* Start *

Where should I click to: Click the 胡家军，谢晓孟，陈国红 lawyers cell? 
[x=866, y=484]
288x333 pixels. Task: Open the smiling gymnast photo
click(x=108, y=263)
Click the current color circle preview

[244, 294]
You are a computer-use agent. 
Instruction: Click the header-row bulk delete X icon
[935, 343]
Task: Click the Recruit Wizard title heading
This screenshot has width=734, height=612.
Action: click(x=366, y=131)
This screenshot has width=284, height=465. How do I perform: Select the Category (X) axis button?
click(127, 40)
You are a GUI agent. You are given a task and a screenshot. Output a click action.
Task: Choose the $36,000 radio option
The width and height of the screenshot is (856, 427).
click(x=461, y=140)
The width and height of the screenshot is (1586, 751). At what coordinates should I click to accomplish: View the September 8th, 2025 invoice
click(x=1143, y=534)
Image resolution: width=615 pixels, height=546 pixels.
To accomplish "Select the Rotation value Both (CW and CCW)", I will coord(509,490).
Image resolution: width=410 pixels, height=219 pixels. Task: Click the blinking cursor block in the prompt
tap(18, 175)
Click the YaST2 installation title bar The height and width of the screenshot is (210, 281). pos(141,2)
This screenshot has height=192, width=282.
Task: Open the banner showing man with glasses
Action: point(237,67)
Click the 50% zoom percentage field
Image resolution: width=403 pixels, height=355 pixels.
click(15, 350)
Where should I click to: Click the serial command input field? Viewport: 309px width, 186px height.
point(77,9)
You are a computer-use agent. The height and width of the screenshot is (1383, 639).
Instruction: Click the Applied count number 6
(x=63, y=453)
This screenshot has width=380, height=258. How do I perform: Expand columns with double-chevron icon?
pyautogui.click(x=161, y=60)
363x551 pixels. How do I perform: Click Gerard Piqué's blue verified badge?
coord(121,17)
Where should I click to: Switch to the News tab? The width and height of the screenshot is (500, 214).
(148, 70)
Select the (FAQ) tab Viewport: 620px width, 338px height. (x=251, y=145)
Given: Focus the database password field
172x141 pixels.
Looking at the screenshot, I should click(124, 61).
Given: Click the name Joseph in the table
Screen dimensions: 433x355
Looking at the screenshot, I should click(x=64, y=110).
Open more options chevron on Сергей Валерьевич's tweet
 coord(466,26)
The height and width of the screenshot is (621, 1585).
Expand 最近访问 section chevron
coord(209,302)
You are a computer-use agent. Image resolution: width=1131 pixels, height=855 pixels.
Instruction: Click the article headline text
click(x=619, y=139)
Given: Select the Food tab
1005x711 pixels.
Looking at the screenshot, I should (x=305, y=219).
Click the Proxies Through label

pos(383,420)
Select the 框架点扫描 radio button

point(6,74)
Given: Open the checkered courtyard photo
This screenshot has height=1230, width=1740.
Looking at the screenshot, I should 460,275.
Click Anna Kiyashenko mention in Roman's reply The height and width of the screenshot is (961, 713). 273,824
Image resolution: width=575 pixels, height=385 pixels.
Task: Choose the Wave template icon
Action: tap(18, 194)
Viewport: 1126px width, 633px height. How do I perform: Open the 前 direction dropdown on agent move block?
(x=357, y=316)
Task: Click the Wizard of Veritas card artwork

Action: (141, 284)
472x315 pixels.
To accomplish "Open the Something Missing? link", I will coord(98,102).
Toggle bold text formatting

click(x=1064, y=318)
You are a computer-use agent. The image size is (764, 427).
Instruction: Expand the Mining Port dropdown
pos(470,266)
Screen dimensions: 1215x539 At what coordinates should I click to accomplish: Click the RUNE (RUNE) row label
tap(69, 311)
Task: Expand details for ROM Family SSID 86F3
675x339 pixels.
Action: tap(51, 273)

* End *

Required work –
Copy out every one of the lines above word for word.

Full solution –
Where should I click to: Click the 胡家军，谢晓孟，陈国红 lawyers cell? 
[x=866, y=484]
288x333 pixels. Task: Open the smiling gymnast photo
click(x=108, y=263)
Click the current color circle preview

[244, 294]
You are a computer-use agent. 
Instruction: Click the header-row bulk delete X icon
[935, 343]
Task: Click the Recruit Wizard title heading
This screenshot has width=734, height=612.
Action: click(x=366, y=131)
This screenshot has width=284, height=465. How do I perform: Select the Category (X) axis button?
click(127, 40)
You are a GUI agent. You are given a task and a screenshot. Output a click action.
Task: Choose the $36,000 radio option
The width and height of the screenshot is (856, 427).
click(x=461, y=140)
The width and height of the screenshot is (1586, 751). At what coordinates should I click to accomplish: View the September 8th, 2025 invoice
click(x=1143, y=534)
Image resolution: width=615 pixels, height=546 pixels.
To accomplish "Select the Rotation value Both (CW and CCW)", I will coord(509,490).
Image resolution: width=410 pixels, height=219 pixels. Task: Click the blinking cursor block in the prompt
tap(18, 175)
Click the YaST2 installation title bar The height and width of the screenshot is (210, 281). pos(141,2)
This screenshot has height=192, width=282.
Task: Open the banner showing man with glasses
Action: point(237,67)
Click the 50% zoom percentage field
Image resolution: width=403 pixels, height=355 pixels.
click(15, 350)
Where should I click to: Click the serial command input field? Viewport: 309px width, 186px height.
point(77,9)
You are a computer-use agent. The height and width of the screenshot is (1383, 639).
Instruction: Click the Applied count number 6
(x=63, y=453)
This screenshot has width=380, height=258. How do I perform: Expand columns with double-chevron icon?
pyautogui.click(x=161, y=60)
363x551 pixels. How do I perform: Click Gerard Piqué's blue verified badge?
coord(121,17)
Where should I click to: Switch to the News tab? The width and height of the screenshot is (500, 214).
(148, 70)
Select the (FAQ) tab Viewport: 620px width, 338px height. (x=251, y=145)
Given: Focus the database password field
172x141 pixels.
Looking at the screenshot, I should click(124, 61).
Given: Click the name Joseph in the table
Screen dimensions: 433x355
Looking at the screenshot, I should click(x=64, y=110).
Open more options chevron on Сергей Валерьевич's tweet
 coord(466,26)
The height and width of the screenshot is (621, 1585).
Expand 最近访问 section chevron
coord(209,302)
You are a computer-use agent. Image resolution: width=1131 pixels, height=855 pixels.
Instruction: Click the article headline text
click(x=619, y=139)
Given: Select the Food tab
1005x711 pixels.
Looking at the screenshot, I should (x=305, y=219).
Click the Proxies Through label

pos(383,420)
Select the 框架点扫描 radio button

point(6,74)
Given: Open the checkered courtyard photo
This screenshot has height=1230, width=1740.
Looking at the screenshot, I should 460,275.
Click Anna Kiyashenko mention in Roman's reply The height and width of the screenshot is (961, 713). 273,824
Image resolution: width=575 pixels, height=385 pixels.
Task: Choose the Wave template icon
Action: tap(18, 194)
Viewport: 1126px width, 633px height. How do I perform: Open the 前 direction dropdown on agent move block?
(x=357, y=316)
Task: Click the Wizard of Veritas card artwork

Action: (141, 284)
472x315 pixels.
To accomplish "Open the Something Missing? link", I will coord(98,102).
Toggle bold text formatting

click(x=1064, y=318)
You are a computer-use agent. The image size is (764, 427).
Instruction: Expand the Mining Port dropdown
pos(470,266)
Screen dimensions: 1215x539 At what coordinates should I click to accomplish: Click the RUNE (RUNE) row label
tap(69, 311)
Task: Expand details for ROM Family SSID 86F3
675x339 pixels.
Action: tap(51, 273)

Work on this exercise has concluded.